If you ever bought lunch at elementary or middle school instead of brought your own and found that you were eating your weird pink fluffy pudding substance with a spoon that, for some reason, had prongs at the end and was stabbing your tongue, well, there’s another mutant utensil on the block: The knork. Infinitely more sensical than a spoon-and-fork combination, the knork is, as you might’ve guessed, a combination of a knife-and-fork.
Unlike the spork, the knork has the benefit of you looking completely normal when you use it, because the looks like a fork. Rather than an obvious well with obvious prongs attached like the spork, the knork simply looks like a fork, but the edges of the utensil are beveled, providing knife-like capability.
The knork comes in a classy stainless steel variety for your knork-based dinner parties, and a disposable variety for some quick-and-dirty knorking. Though seemingly much more logical than the spork, there still seem to be logistical problems with the knork. The first is that, if the edges are beveled enough to cut meat, wouldn’t eating off the knork be somewhat dangerous? An exciting exercise in how steady one can keep one’s mouth. Secondly, when cutting most things, you need a fork to steady the thing that is being cut, so wouldn’t one still need something to steady the food in order for the knork to saw back and forth? One could use another knork, I guess.

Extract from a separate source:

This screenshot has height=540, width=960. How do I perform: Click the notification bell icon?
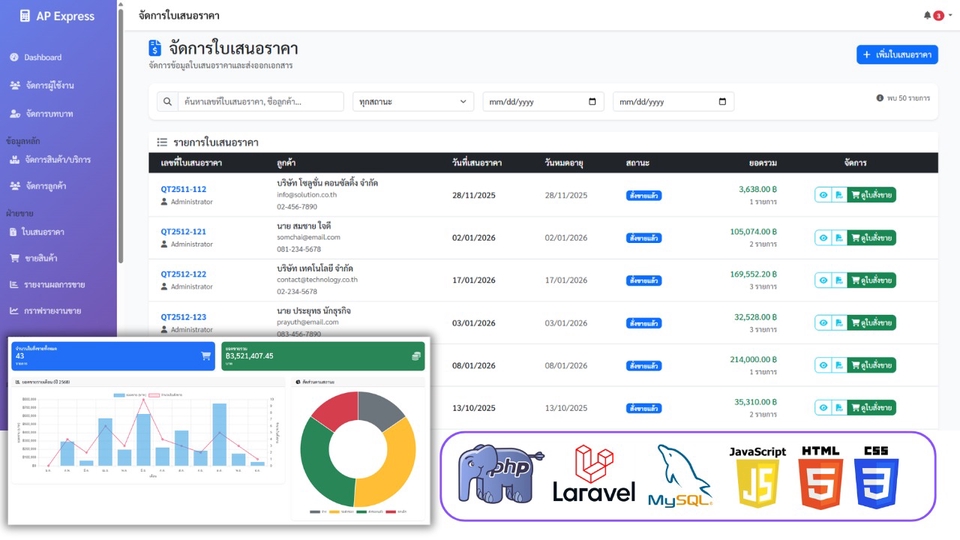click(927, 15)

If you visit the knork’s website, knork.net (which is really fun to say aloud), you’ll see that you can order the knork in a variety of ways, from single and multi-knork packs, to regular silverware sets that include the knork. If you’re hesitant to become a knorker, you can take part in the sample program, in which you can purchase a knork salad fork for only five bucks, though a single knork is only seven bucks, so you might as well just go all in.